■ Instruction
Could you copy the records word for word, from the line containing "Task: Click the search magnifier icon" through the line containing "tap(987, 45)", including both of those lines? Leave the pictures out of your answer.

■ Data for this task
-- Start --

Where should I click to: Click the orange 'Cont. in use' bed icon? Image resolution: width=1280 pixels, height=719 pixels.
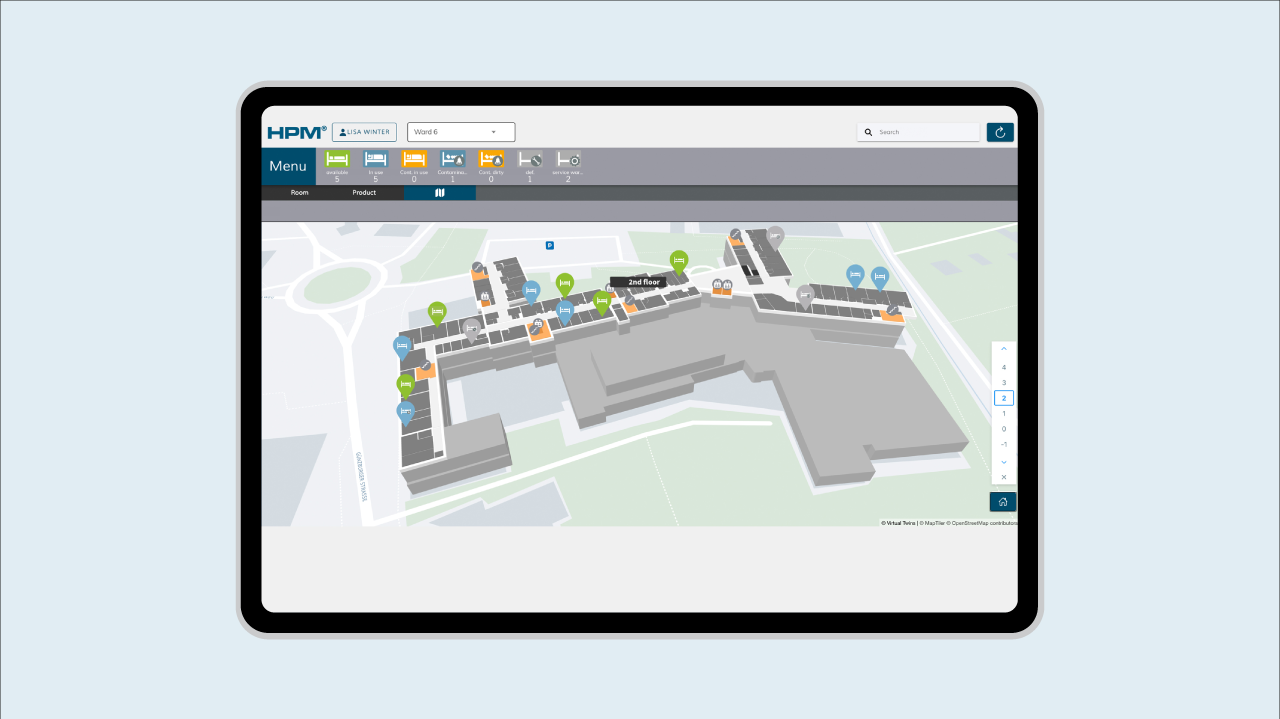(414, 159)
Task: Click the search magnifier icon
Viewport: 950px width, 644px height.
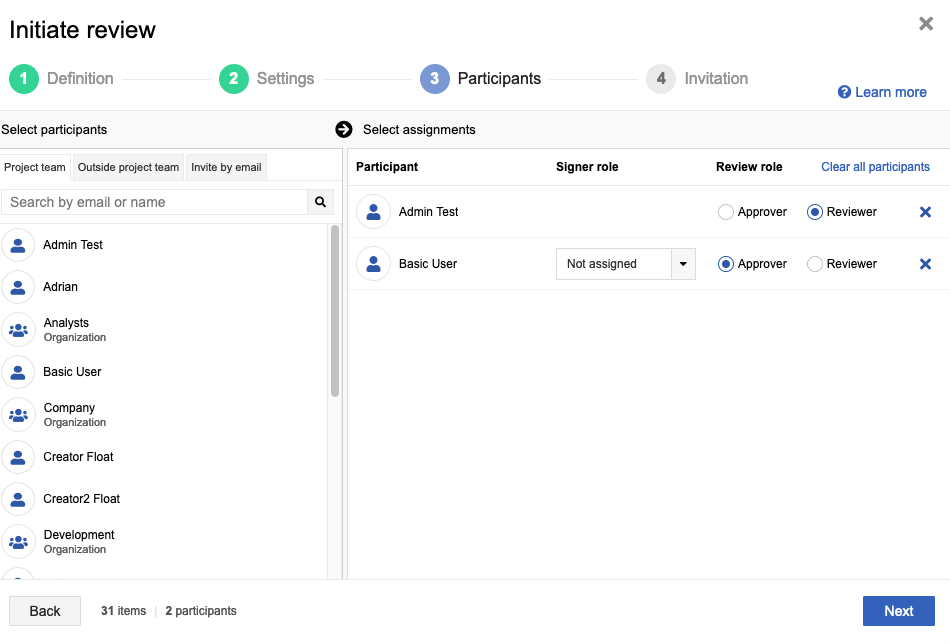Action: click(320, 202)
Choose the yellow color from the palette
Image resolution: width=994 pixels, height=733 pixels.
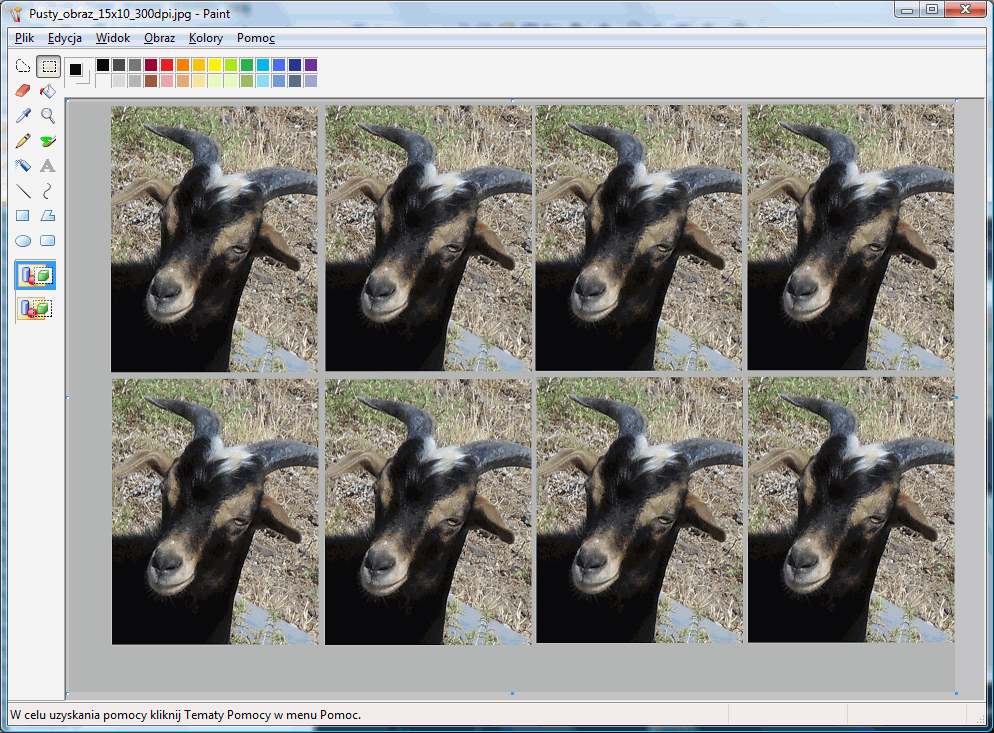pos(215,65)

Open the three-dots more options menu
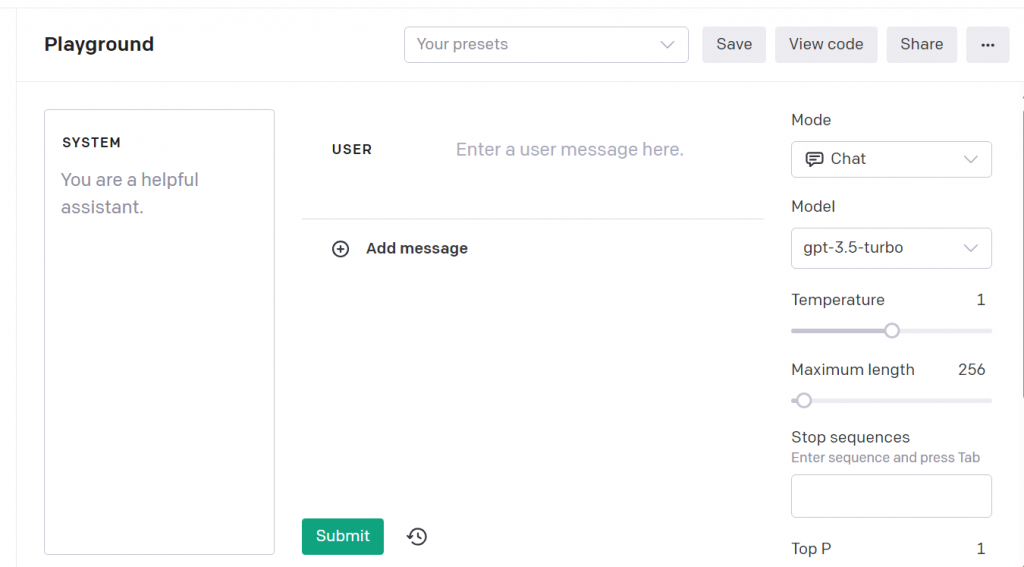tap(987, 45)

-- End --
-- Start --

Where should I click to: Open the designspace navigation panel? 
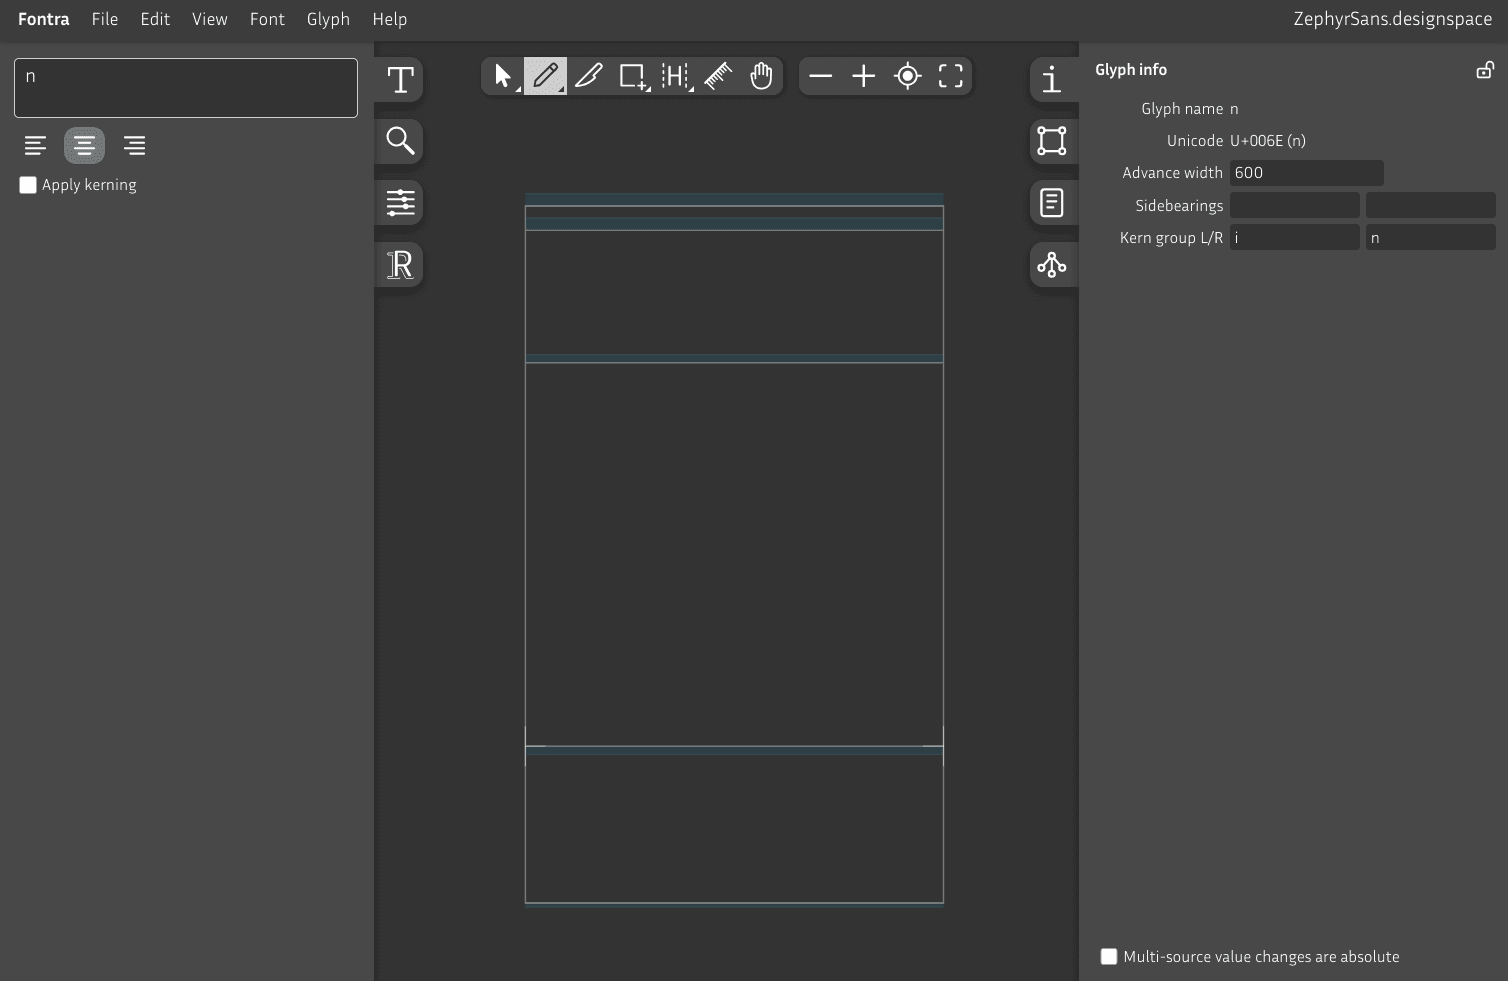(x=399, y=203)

-- End --

■ Solution for this exercise
Task: Click the search magnifier icon
Viewport: 950px width, 644px height.
Action: click(320, 202)
Choose the yellow color from the palette
Image resolution: width=994 pixels, height=733 pixels.
pos(215,65)

Open the three-dots more options menu
tap(987, 45)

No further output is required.